UAW talks start with GM, Ford (AP)
Finally, the union and the automakers are set to bury the hatchet. After years and years of a contentious relationship, which has seen both sides accuse the other of undermining, the parties are finally set to break bread, speak honestly and resolve their differences. It's about time. The US automakers have enough to be worried without having to think about labor issues.
Oil prices slide on Opec remarks (BBC)
Oil buyers will receive a temporary, moderate reprieve, as an OPEC minister has indicated that the cartel may be inclined to increase production, if only by a smidgen. But, when your thirsty a smidgen is better than nothing. Heck, even if the extra oil were a mirage or an illusion, it might be temporarily satisfactory. The minister is quotes as saying that a fair price for a barrel might be between $60-$65, although he added that current supplies should be adequate.
American Standard to sell bath, kitchen lines (MarketWatch)
Ah, the fall of another iconic brand into the clutches of private equity. American Standard, which is just about the only brand name associated with toilets, will be selling its bath and kitchen lines to private equity firm Bain. Following the sale, it will reduce its debt, buy back stock and concentrate on its Trane division, which does air conditioning. Probably only a matter of time before that gets taken out as well.
Expand, contract, repeat (Oligopoly Watch)
As with the aforementioned American Standard, it would seem that we're heading into "pare back" mode. Instead of looking to add units, products and SKUs, there are more stories about companies looking to shed non-performing units, focusing on "core competencies", stuff like that. There are exceptions though. There's tons of M&A in software right now, as tech companies look to be able to offer everything under the sun. And the major beverage makers are still on their quest to find the ultimate non-carbonated beverage, even though it's non-sugar beverages that will be the real killer. So, perhaps to early to make broad generalizations.
News-DJ: Major Bancroft Member Opposes Offer; Decision By Friday; Sales Team Likes It (PaidContent)
So yeah, those jerks the Bancrofts are going to make us wait until the end of the week until we get a decision. It would still seem that the deal is a go, but there are some cracks. There are "key members" who oppose the deal still, and with a few more turncoats, nothing is certain. Meanwhile, those in charge of Dow Jones sales are said to be bullish on the deal, as they believe Murdoch will do a fresh push to bring in more business, perhaps related to some sort of Fox Business tie-in.
Demand Grows for All-Business-Class Flights (NYT)

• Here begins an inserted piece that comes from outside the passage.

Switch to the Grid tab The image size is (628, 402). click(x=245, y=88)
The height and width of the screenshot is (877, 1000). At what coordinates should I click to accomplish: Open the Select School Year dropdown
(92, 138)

Supposedly, there's increasing demand for all-business-class flights, i.e. no coach. Both established firms and startup airlines are catering to this market, and they claim that bookings are strong. Our prediction; it ain't gonna last. Sure, in theory, they can offer a slightly cheaper price than a typical business ticket and this may attract some fliers. But isn't part of the thrill of business class or first class getting to sit down first and watching all of the plebes file past you with looks of jealousy? After all, if everyone's business class, isn't that just saying that everyone is flying coach?